The mechanical implementations differ in detail but converge on the same player experience: a session is not a single bonus pursuit but a long-term unlock arc that rewards repeated engagement with the title. This is the design choice that has kept both titles relevant in an era where most slot titles are designed around immediate-payoff hooks. For players who value the metagame layer, both titles deliver something the contemporary catalogue largely does not.
Mechanical distinctions
The headline mechanical difference is in the random base-game features. Immortal Romance features Wild Desire, a randomly triggered base-game feature that turns up to five reels wild simultaneously and can produce substantial single-spin wins outside the bonus structure. Thunderstruck II features Wildstorm, a similar random trigger that turns reels wild but with different distribution mathematics that favour slightly more frequent but smaller events. Both features serve a similar narrative purpose — providing base-game upside that prevents the title from feeling like a pure bonus-chasing exercise — and both are configured to contribute roughly equivalent amounts to the overall RTP calculation.

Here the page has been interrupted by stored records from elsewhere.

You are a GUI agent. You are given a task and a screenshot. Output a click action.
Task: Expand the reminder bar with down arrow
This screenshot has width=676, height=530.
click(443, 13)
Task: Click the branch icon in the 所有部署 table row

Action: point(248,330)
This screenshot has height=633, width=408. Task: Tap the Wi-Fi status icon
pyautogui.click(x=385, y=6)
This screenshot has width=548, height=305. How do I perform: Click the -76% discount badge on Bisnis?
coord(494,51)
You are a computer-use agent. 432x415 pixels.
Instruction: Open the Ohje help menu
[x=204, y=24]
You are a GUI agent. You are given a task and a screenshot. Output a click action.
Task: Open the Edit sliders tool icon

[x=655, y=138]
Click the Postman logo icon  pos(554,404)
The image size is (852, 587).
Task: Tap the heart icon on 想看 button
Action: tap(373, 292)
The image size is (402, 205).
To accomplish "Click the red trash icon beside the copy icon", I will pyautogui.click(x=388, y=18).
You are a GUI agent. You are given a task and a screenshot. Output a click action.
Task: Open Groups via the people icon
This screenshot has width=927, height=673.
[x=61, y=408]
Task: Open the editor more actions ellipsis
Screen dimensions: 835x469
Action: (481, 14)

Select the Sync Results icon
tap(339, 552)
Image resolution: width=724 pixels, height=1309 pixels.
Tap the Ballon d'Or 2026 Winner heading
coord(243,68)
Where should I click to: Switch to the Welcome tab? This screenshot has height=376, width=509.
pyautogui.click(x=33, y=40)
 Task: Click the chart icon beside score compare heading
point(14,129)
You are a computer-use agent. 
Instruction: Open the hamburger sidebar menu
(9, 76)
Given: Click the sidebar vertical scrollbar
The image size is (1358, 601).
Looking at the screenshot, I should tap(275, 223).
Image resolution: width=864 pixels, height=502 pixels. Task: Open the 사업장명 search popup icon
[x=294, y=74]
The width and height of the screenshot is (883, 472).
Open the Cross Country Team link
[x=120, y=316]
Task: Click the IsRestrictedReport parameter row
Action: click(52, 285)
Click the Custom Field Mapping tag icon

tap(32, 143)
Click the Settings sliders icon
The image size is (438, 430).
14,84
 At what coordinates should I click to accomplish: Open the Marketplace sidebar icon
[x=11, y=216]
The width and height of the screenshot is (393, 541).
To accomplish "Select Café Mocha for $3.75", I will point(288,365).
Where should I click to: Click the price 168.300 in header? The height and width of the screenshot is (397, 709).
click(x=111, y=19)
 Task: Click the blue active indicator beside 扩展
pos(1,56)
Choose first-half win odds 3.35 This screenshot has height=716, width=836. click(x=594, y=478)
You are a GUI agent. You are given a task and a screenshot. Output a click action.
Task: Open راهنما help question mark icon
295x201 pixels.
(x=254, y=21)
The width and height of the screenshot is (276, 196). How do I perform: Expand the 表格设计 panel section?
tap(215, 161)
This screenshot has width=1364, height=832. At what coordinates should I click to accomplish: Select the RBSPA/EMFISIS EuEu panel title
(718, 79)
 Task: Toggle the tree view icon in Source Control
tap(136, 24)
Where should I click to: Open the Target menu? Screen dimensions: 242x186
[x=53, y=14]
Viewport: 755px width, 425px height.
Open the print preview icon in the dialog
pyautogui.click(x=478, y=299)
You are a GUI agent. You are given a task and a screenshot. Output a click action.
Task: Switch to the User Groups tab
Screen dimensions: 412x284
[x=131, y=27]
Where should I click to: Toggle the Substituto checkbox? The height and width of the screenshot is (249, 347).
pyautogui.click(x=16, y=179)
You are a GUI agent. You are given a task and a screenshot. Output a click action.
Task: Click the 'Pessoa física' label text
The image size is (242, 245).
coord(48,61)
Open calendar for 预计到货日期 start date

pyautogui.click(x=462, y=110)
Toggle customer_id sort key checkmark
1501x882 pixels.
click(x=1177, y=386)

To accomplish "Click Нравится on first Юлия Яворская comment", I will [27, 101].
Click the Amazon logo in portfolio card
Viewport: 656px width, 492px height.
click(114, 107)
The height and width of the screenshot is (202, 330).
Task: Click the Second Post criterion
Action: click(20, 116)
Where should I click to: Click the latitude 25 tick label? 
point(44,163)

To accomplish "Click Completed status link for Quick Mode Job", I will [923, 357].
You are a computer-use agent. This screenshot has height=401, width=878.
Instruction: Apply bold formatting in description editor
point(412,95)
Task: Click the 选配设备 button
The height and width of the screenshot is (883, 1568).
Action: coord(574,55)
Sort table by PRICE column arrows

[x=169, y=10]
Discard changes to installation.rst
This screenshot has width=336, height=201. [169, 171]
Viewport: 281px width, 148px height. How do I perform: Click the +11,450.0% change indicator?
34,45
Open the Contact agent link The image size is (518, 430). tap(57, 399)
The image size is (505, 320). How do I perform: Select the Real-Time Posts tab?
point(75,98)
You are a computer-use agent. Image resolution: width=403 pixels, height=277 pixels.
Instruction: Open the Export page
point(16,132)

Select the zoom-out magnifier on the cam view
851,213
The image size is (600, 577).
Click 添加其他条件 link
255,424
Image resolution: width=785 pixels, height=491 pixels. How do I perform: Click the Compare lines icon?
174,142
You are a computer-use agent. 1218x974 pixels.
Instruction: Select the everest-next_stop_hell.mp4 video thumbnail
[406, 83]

The narrative wrappings are sharply different. Immortal Romance leans into a vampire-romance gothic register, with intricate character backstories surfaced through bonus dialogue and visual design that prefigures the dark-romance aesthetic that became dominant in early-2010s pop culture. Thunderstruck II uses a Norse mythology setting with a more straightforward heroic-pantheon structure. Neither narrative materially affects the maths, but both anchor the title's distinctive identity and contribute to the longevity that less narratively committed slots rarely achieve.
Games Global distribution and universal availability
Both titles are now distributed via Games Global (the spinout that absorbed Microgaming's content business) and are universally available across UK casinos. There is essentially no UKGC-licensed operator without both titles in their lobby, and the fixed-RTP status means the player experience is consistent across operators in a way that simply is not true for the variable-RTP catalogue. This makes both titles excellent defaults for players who play across multiple casinos and want predictable maths regardless of operator. For more on what fixed RTP means in practice, see our what is RTP primer.
Verdict
At identical RTP certainty across both titles, Immortal Romance is the strictly better mathematical choice by 0.21 percentage points. Both deliver the four-stage unlock metagame that distinguishes them from the contemporary catalogue. Both are fixed-RTP and immune to the operator tier reductions that have eroded confidence in much of the variable-RTP catalogue post-April 2026. If forced to pick one, take Immortal Romance for the marginal RTP edge. If you have time to enjoy both, the experiential differences justify rotating between them; the maths penalty for playing Thunderstruck II is small enough that personal preference should drive selection.